Przymierzam się do zakupu domu / mieszkania. Znalazłem dom w interesującej mnie lokalizacji i dobrym metrażu. Niestety wybudowany przed wojną, dwukrotnie przebudowywany i wizualnie w kiepskim stanie, a właścicielka żąda ceny ja za nowy, choć otwarcie przyznaje, że do "lekkiego remontu".... :D Jednak lokalizacja i brak alternatywnych ofert w tej dzielnicy powoduje, że trochę ciężko mi przejść obok. Mogę kupić (prawie) nowy dom w dobrym stanie i lepszym standardzie za podobną cenę, ale będzie w jakiejś Białołęce, Miedzeszynie czy Wawrze, a nie mam zamiaru tracić pół życia na wożenie dzieci.

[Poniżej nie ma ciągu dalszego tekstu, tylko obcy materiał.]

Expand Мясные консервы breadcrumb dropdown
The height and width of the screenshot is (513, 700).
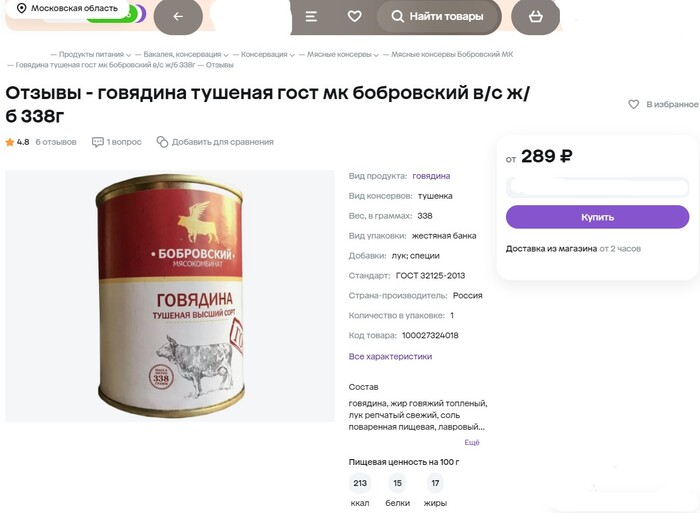(376, 55)
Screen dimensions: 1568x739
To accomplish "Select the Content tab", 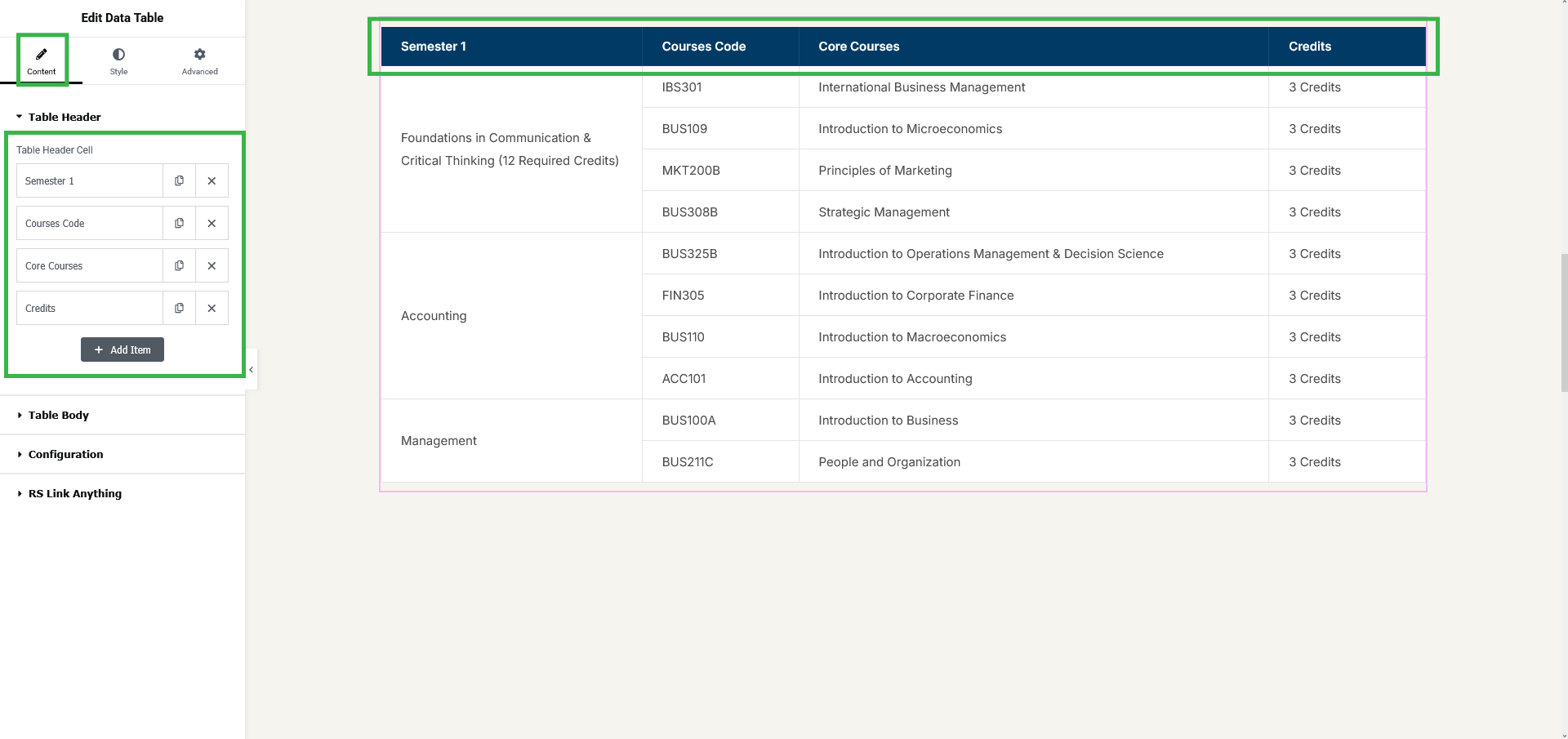I will (x=42, y=60).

Ze wstępnych oględzin: do wymiany dach w krótkim czasie, przebudowa schodów, wypadałoby pewnie zrobić ocieplenie, bo dom nie ma ocieplenia, a tylko lita cegła.
Ponieważ nie znam się na budowlance - doradzicie mi jakie powinienem podjąć dalsze kroki?
Chciałbym:
- dowiedzieć się, ile orientacyjnie pieniędzy trzeba będzie przeznaczyć na doprowadzenie takiego domu do sensownego standardu
- zbić cenę to poziomu takiego, aby nie dać się sfrajerować (generalnie to będzie wynikało z wartości punktu 1.)
Słyszałem, że gruntowny remont starego domu może kosztować tyle co wybudowanie nowego, dlatego mam poważne obawy, czy w ogóle jest sens się w to bawić.
Rzeczoznawca jakiś? Ktoś ma polecić jakąś dobrą firmę w Warszawie? Ktoś miał doświadczenie z taką wyceną PRZED zakupem? Zgadzało się z tym co później faktycznie trzeba było robić?
Nie chcę się na jakąś minę wpakować.
A może ktoś z Was mieszka w domu w mieście (nie na obrzeżach miasta). Jak to się sprawdza? Zadowoleni jesteście z takiej decyzji?